He took me to the river where he fishes, and he insisted that I take a couple of casts with his fishing pole. During a downpour, we took a wet walk to the creek where he played as a kid. He pointed out houses and apartments where he’s lived, campuses where he’s gone to school, and the garage where he once built a canoe. (“I bet there’s still shellac on the floor,” he said.)

When we stopped at his home, his teenage son gave me a tour. I saw all the things I know from ten years of email: the birdhouse he and his son built, the stone steps he spent a summer building, the table he built from a tree that fell in his parents’ yard, his butterfly paintings, and the big brown chair in his study where he sits when we skype.

At the end of the trip, just before I had to fly back home, we stopped at the house where his mother still lives, and I met his Mom. After ten years, it felt good to be able to give her a hug and let her know how much I appreciate her son.

Where he fishes

2 comments:

Artist Friend said...

Hey, jo(e), it was a great week!
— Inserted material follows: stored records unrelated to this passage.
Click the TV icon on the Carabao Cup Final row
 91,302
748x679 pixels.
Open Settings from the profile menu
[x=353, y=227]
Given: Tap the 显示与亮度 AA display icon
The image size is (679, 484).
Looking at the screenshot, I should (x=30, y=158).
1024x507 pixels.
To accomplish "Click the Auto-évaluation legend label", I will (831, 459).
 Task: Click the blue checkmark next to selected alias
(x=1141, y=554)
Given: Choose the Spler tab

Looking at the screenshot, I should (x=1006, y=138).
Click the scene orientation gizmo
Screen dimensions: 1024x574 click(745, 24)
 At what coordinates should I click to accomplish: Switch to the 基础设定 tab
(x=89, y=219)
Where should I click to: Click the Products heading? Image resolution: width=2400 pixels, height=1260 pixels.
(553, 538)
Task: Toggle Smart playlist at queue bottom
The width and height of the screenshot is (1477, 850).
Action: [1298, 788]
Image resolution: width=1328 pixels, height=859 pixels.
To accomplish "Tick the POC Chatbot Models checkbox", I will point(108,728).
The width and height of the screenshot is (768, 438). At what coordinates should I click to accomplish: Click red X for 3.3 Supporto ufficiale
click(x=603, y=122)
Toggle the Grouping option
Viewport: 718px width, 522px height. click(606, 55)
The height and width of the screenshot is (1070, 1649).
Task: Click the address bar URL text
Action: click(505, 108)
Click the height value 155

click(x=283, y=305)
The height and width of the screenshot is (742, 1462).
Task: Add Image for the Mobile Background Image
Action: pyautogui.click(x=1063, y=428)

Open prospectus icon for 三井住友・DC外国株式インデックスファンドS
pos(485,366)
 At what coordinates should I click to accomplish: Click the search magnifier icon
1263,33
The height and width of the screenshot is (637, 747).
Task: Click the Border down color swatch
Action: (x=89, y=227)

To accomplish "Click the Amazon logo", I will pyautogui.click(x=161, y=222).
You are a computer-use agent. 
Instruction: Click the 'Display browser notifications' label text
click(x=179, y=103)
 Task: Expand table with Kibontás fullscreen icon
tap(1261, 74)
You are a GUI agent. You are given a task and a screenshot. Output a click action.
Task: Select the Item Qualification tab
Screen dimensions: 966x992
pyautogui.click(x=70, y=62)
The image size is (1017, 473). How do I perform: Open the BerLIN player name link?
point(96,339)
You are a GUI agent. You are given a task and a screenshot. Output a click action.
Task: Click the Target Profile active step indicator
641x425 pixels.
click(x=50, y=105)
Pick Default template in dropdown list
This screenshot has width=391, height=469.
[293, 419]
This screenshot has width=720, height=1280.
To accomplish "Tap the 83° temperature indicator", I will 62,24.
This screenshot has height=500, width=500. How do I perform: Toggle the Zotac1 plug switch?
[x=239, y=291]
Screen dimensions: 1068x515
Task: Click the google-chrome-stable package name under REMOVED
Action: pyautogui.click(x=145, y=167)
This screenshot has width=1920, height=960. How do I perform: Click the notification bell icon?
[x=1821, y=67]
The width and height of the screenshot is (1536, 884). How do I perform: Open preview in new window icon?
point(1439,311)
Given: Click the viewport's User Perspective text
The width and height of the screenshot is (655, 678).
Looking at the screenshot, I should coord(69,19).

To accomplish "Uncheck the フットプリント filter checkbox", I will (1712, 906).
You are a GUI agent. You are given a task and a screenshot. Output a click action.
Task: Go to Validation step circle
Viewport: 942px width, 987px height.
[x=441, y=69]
It's really eye-opening to view these places you're so familiar with through someone else's eyes. I learned a lot, and maybe now you see we don't just live in "flyover" country! Hope we get to do it again sometime.

jo(e) said...

I admit that the landscape was way prettier than I expected. I especially loved the river and the creek. I'd love to just spend a day hanging out on the banks of that river.